KHITAN disyariatkan oleh Rasulullah SAW dan ia wajib dilakukan oleh kaum Adam. Tetapi, apakah khitan ini harus dilakukan para wanita?
Dalam hal ini para ulama berbeda pandangan. Sebagian dari ulama kalangan madzhab Syafi’i menyatakan bahwa khitan itu adalah wajib baik bagi laki-laki maupun bagi perempuan. Sebagaimana hal ini disampaikan dalam Kitab I’anatuth Thalibin.

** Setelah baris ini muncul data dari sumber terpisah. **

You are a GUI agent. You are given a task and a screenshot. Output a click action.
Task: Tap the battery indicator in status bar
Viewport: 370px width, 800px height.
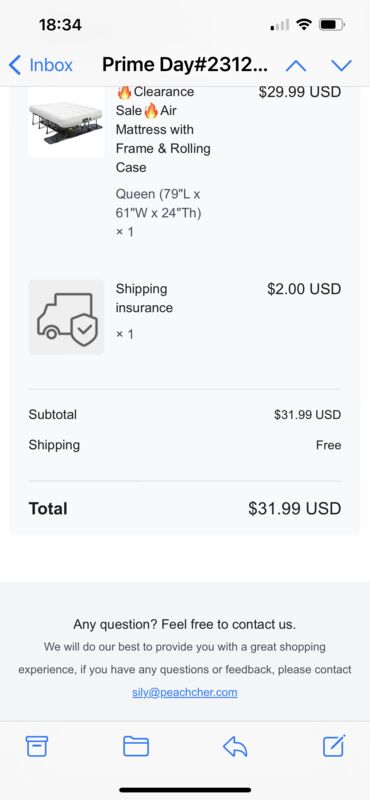pyautogui.click(x=332, y=24)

ووجب ختان للمرأة والرجل حيث لم يولدا مختونين
“Wajib berkhitan bagi perempuan dan laki-laki jika waktu dilahirkan belum keadaan terkhitan.”

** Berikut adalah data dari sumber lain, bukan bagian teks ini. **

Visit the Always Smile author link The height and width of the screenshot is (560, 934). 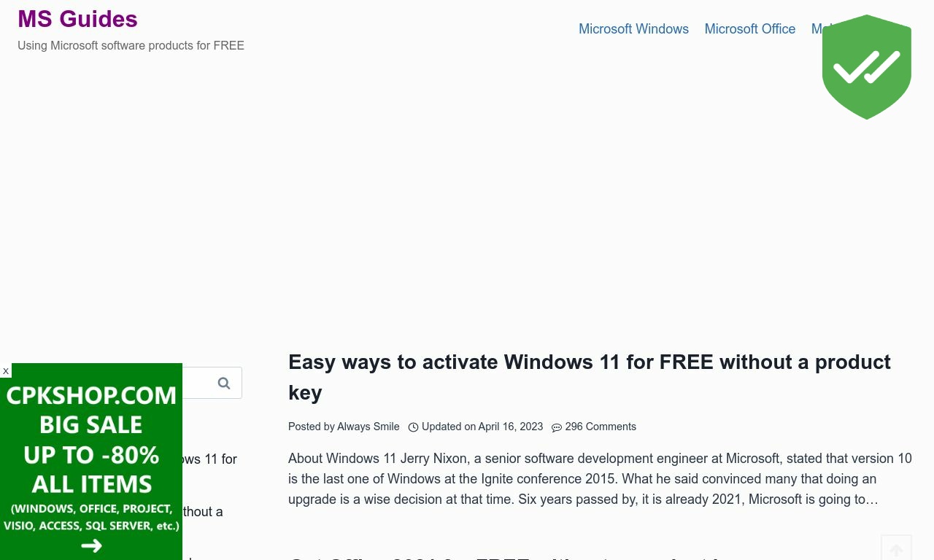368,427
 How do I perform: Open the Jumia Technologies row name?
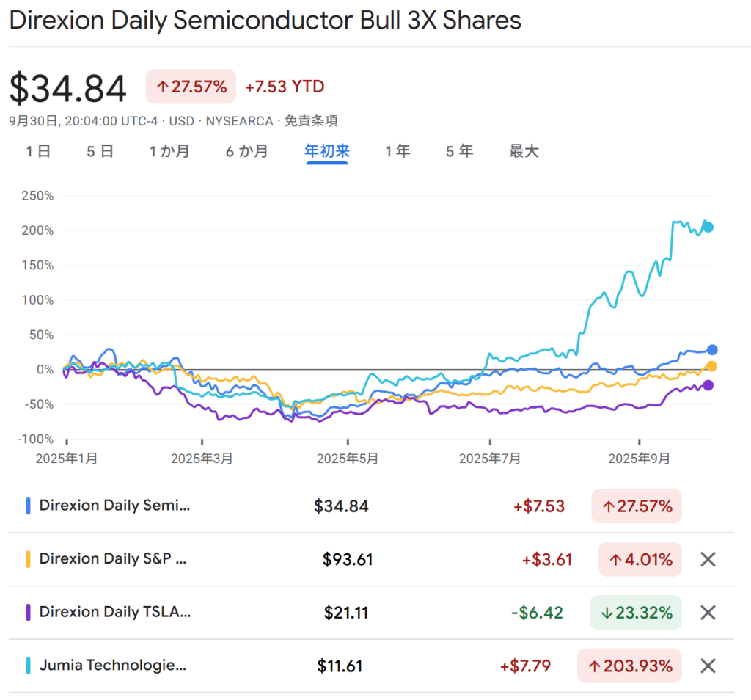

Kapan waktu terbaik melaksanakannya? Dalam Kitab Tuhfatul Habib disebutkan bahwa:
ﻗﺎﻝ ﺍﻷﺻﺤﺎﺏ : ﻭﺇﻧﻤﺎ ﻳﺠﺐ ﺍﻟﺨﺘﺎﻥ ﺑﻌﺪ ﺍﻟﺒﻠﻮﻍ، ﻭﻳﺴﺘﺤﺐ ﺃﻥ ﻳﺨﺘﻦ ﻓﻲ ﺍﻟﺴﺒﻊ ﻣﻦ ﻭﻻﺩﺗﻪ ﺇﻻ ﺃﻥ ﻳﻜﻮﻥ ﺿﻌﻴﻔﺎً ﻻ ﻳﺤﺘﻤﻠﻪ ﻓﻴﺆﺧﺮ ﺣﺘﻰ ﻳﺤﺘﻤﻠﻪ
“Para santri Imam Syafi’i berkata bahwa sesungguhnya khitan itu wajib setelah dewasa. Namun pelaksanaannya sunah dilakukan saat bayi berusia tujuh hari dari hari kelahirannya, terkecuali bila kondisi bayi tersebut lemah dan tidak mampu menanggungnya, maka pelaksanaannya bisa ditunda sampai ia dewasa.”

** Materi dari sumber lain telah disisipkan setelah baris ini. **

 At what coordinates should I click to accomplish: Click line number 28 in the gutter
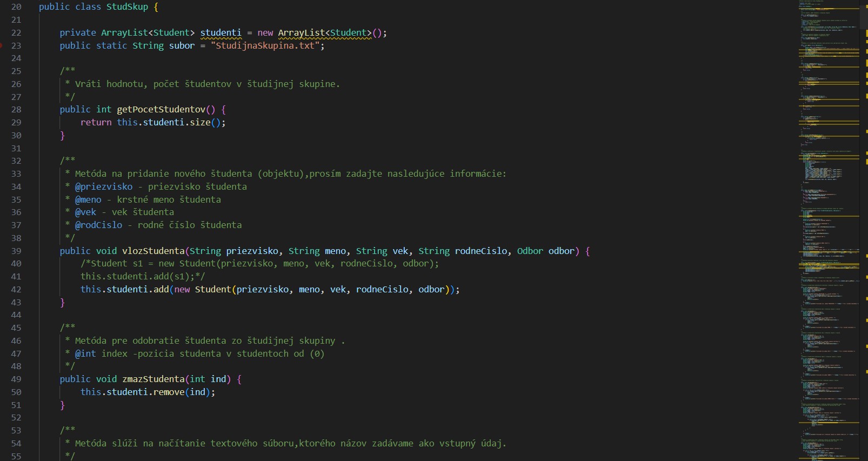click(x=16, y=110)
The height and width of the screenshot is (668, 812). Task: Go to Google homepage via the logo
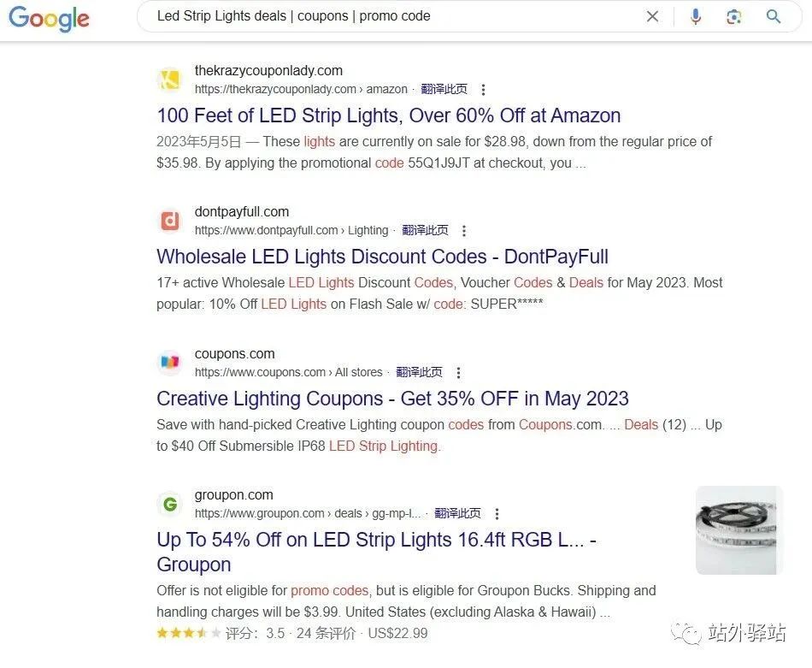(49, 18)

Meski demikian, ada juga sebagian ulama yang menyatakan bahwa khitan adalah perkara yang hanya sekadar sunah saja pelaksanaannya untuk perempuan.
Dalam Kitab Al-Fatawy Nomor Fatwa 68002 disebutkan:
ﻭﺍﻟﺮﺍﺟﺢ ﺃﻥ ﺍﻟﺨﺘﺎﻥ ﺳﻨﺔ ﻓﻲ ﺣﻖ ﺍﻟﻨﺴﺎﺀ ﻭﻟﻴﺲ ﺑﻮﺍﺟﺐ
“Pendapat yang unggul adalah bahwasanya khitan itu hukumnya sunah bagi kaum perempuan, tidak wajib.”
Bagaimana cara khitan untuk perempuan?
Khitan bagi kaum laki-laki adalah dilakukan dengan jalan memotong sedikit bagian qulfah dari kemaluan. Sedangkan untuk wanita, maka cara melaksanakannya adalah dilakukan dengan jalan memotong sedikit bagian daging paling atas yang menyerupai cengger ayam (bizhir/klitoris).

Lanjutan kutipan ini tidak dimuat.